The silver price has risen more than 25% so far this year as against gold's 13%, but can such a solid performance continue - or even be exceeded in the months ahead.
Author: Lawrence Williams
Posted: Tuesday , 28 Feb 2012
LONDON (MINEWEB) -
Silver has been about the best performing metal commodity so far this year, currently fetching more than 25% more than it did at the close of 2011 - not a bad performance in a short couple of months! However the big question for silver investors is whether its current rate of progress is sustainable - and depending on who you listen to for advice it's a tough call.
Firstly, on a pure supply and demand basis, the position is controversial. On the face of things there is plenty of potential silver supply out there, but even so the fundamentals are basically unchanged from this time a year ago when silver was roaring up to new highs, before it came crashing back down on what has to have been a very nasty bit of market manipulation presumably by those who could have lost a fortune in over-large short positions. The silver commodity market is small enough to be manipulated in this way by those with big enough pockets which is why it can be such a dangerous metal in which to invest.
Those looking at the industrial and jewellery demand fundamentals, but perhaps ignoring much of the ongoing investment demand, though, will tell you that silver is in substantial oversupply and prices are not sustainable, but perhaps they are missing the point.
In talking to a former top mining analyst at the end of last week his opinion of markets is, to say the least, interesting. For bulk commodities and other metals and minerals with substantial markets like the major base metals, fundamental analysis is indeed a very valuable tool for estimating price patterns - even so it's remarkable how often such analyses are ultimately proved incorrect - but for lesser-traded commodities and junior and mid-tier mining stocks it tends to be sentiment and perception which moves the markets, not necessarily fundamentals related at all. And silver is one of the best examples of this.
For the most part, the silver price tends to move with the gold price - although the real markets for the two are substantially different. While some consider silver to be a monetary metal, in reality it is not - it is primarily an industrial metal, but with substantial jewellery and hard-money investment overtones largely for historical reasons. Also, unlike gold, most production is as a byproduct of other metalliferous mining operations so production as a single metal is not as discernible as that for gold - and this works both ways in terms of its industrial marketplace. In a weak economy, when demand for industrial metals falters, silver included, production may also falter given its by-product status. And, along with many industrial metals, declining grades are also having an impact on basic supply.
But, in moving along with the gold price, the more volatile silver as a generality, exceeds gold's percentage gains on the upside and similarly falls faster on the way down. It is thus a dangerous metal to gamble in!
In a perceived gold bull market, which we have at present with many observers seeing the yellow metal perhaps hit the $2,000 mark this year, silver could also be set for a good rise - and on the basis of $2,000 gold silver may well be set to hit $40 or more in 2012 assuming the current gold:silver ratio (GSR) is maintained at around the current 50:1 level or falls further.

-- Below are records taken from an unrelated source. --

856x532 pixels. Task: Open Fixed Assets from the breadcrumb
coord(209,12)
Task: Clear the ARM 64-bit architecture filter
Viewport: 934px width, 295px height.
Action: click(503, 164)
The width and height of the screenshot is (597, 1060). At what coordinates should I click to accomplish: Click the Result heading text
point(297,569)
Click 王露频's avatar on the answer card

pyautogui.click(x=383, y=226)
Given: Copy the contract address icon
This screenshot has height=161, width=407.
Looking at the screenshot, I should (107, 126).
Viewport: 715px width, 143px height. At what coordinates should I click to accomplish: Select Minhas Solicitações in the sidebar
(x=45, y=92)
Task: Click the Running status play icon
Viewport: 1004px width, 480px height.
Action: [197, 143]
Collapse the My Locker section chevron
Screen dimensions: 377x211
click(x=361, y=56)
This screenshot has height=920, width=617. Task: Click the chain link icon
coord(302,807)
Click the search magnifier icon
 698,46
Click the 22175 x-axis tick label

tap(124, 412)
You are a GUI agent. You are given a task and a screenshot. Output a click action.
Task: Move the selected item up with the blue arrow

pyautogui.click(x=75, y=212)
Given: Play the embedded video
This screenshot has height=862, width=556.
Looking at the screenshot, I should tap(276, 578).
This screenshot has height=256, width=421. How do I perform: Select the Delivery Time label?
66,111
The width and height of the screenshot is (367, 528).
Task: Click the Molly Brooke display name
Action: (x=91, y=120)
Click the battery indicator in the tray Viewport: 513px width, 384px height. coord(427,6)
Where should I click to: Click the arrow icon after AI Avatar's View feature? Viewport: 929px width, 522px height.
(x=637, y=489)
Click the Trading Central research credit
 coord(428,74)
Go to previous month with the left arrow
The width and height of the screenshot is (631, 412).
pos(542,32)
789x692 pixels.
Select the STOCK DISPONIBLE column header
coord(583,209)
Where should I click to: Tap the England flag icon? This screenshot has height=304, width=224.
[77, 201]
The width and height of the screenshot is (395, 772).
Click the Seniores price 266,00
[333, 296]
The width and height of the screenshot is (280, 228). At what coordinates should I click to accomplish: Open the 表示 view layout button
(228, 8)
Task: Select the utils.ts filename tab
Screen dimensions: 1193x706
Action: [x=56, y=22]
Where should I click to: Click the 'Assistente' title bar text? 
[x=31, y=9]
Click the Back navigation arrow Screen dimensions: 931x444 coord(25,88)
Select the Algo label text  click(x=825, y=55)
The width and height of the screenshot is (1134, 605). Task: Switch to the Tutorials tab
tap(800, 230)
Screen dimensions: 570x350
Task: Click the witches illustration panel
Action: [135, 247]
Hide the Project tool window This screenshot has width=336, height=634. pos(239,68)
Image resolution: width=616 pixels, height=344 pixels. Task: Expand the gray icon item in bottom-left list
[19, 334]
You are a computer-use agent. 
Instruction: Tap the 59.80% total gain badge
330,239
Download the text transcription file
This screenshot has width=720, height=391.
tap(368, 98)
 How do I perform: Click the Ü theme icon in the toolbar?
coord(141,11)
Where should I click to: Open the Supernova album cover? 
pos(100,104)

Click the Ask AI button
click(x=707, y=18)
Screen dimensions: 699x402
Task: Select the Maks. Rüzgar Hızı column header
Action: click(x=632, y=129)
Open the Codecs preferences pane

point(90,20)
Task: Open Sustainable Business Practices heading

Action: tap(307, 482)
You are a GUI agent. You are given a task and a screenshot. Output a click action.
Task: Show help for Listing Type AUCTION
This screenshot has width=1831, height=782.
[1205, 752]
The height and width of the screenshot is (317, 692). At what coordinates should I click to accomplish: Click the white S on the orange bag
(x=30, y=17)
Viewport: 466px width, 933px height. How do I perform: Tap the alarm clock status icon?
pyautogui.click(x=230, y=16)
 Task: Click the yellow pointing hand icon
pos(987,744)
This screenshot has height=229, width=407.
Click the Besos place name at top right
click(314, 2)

There are those, though, who say that the GSR will eventually revert to its historic level of around 16:1, although I am not a believer that this is likely in the foreseeable future in that the true monetary reserve element in the price is no longer with us. Even so, given that silver has gained a little momentum in recent weeks, if this is sustained then the GSR could well move below the 50 level giving an even greater upside to the silver price in the short term.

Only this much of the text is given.